Rewrite the part of the records that opens with the line containing "Task: Click the happily ever nora banner logo" and runs through the end of the records, changing "Screen dimensions" to "Screen size" everywhere in it and keeping all else the same. Leave the pictures out.

Recorded information -
· · · ·

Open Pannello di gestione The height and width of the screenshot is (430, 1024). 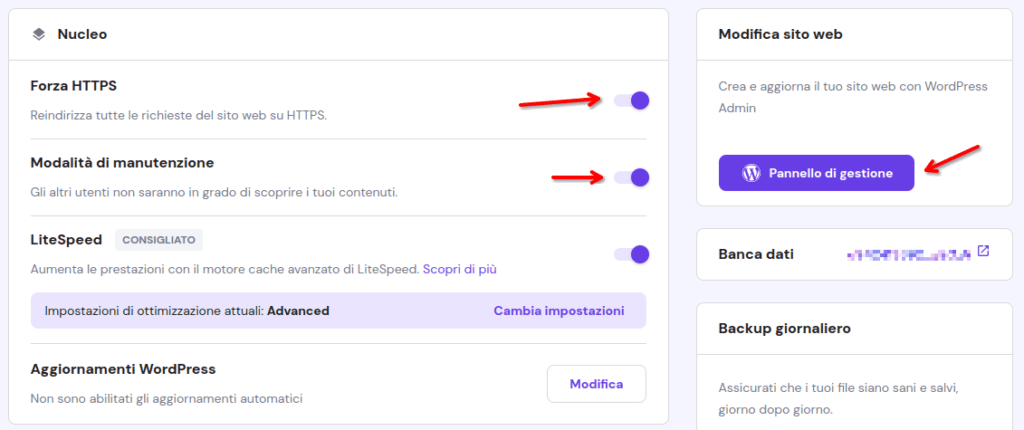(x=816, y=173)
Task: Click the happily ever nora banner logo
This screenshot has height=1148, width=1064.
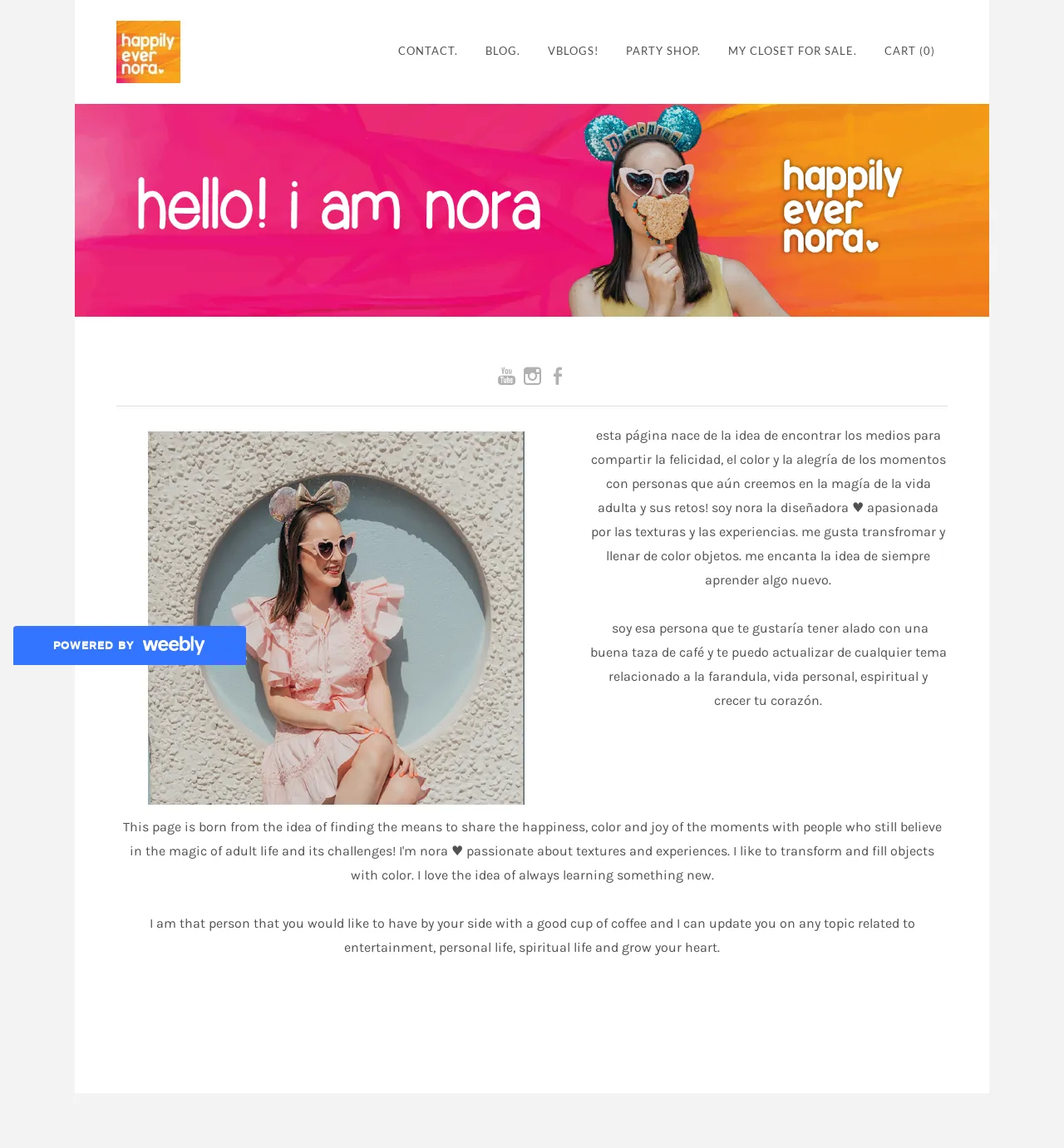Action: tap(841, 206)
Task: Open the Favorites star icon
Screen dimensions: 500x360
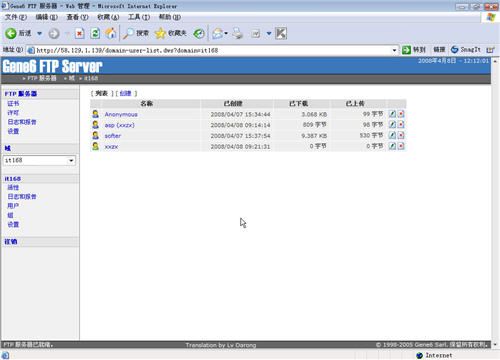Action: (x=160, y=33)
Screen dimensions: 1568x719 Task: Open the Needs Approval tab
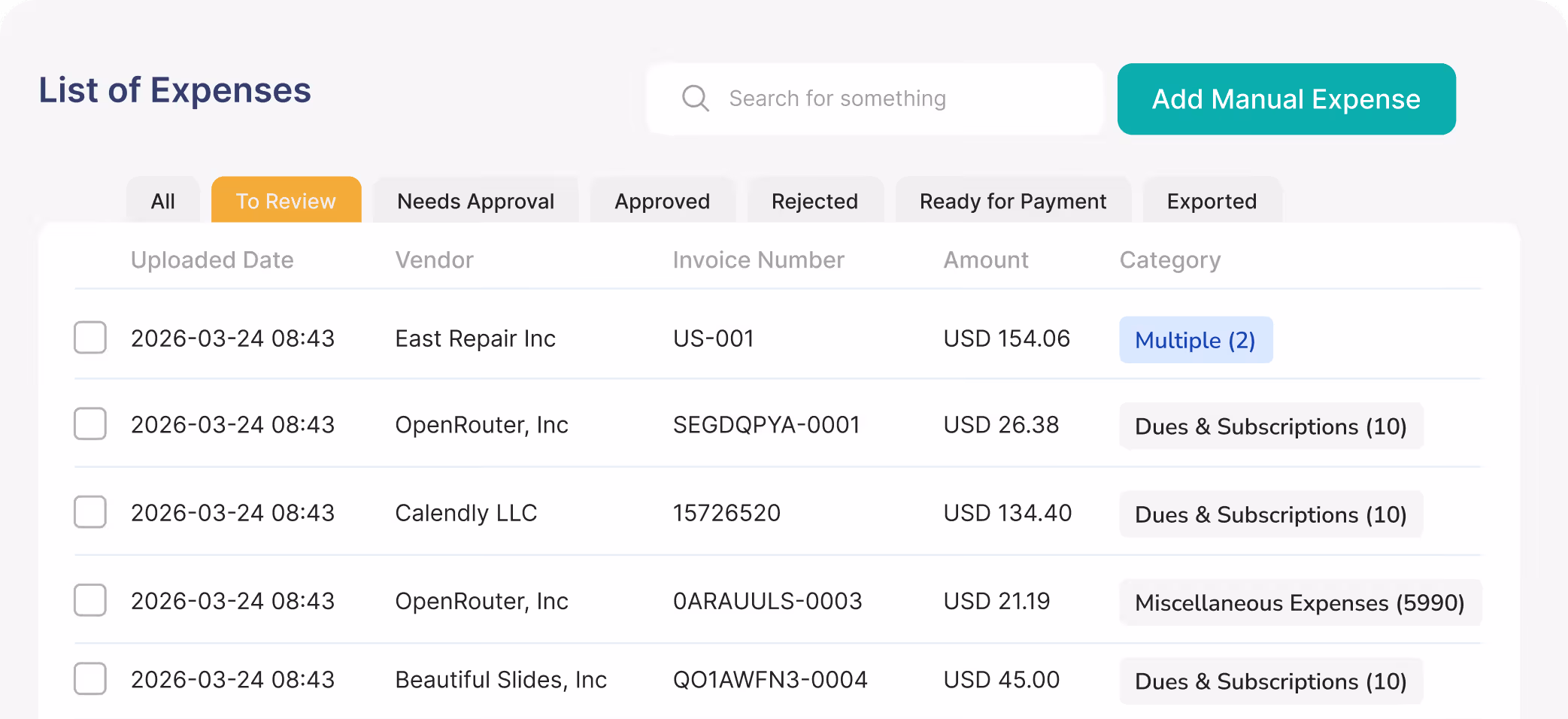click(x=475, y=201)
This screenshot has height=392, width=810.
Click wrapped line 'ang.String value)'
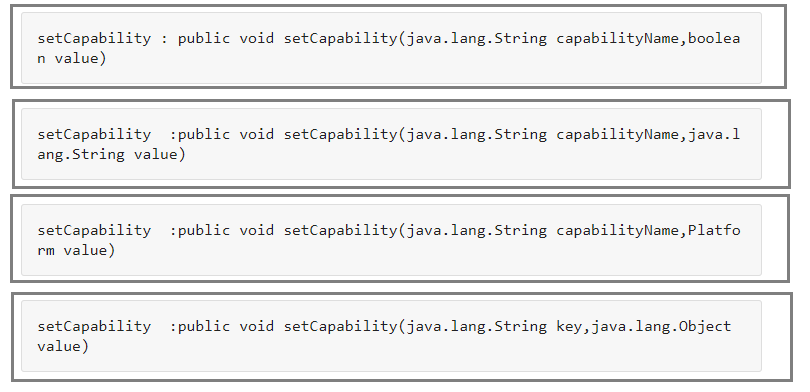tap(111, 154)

· · · ·

Solution to this problem -
Task: Click the happily ever nora banner logo
This screenshot has height=1148, width=1064.
Action: tap(841, 206)
Task: Open the Favorites star icon
Screen size: 500x360
Action: (x=160, y=33)
Screen size: 1568x719 Task: Open the Needs Approval tab
click(x=475, y=201)
This screenshot has height=392, width=810.
Click wrapped line 'ang.String value)'
tap(111, 154)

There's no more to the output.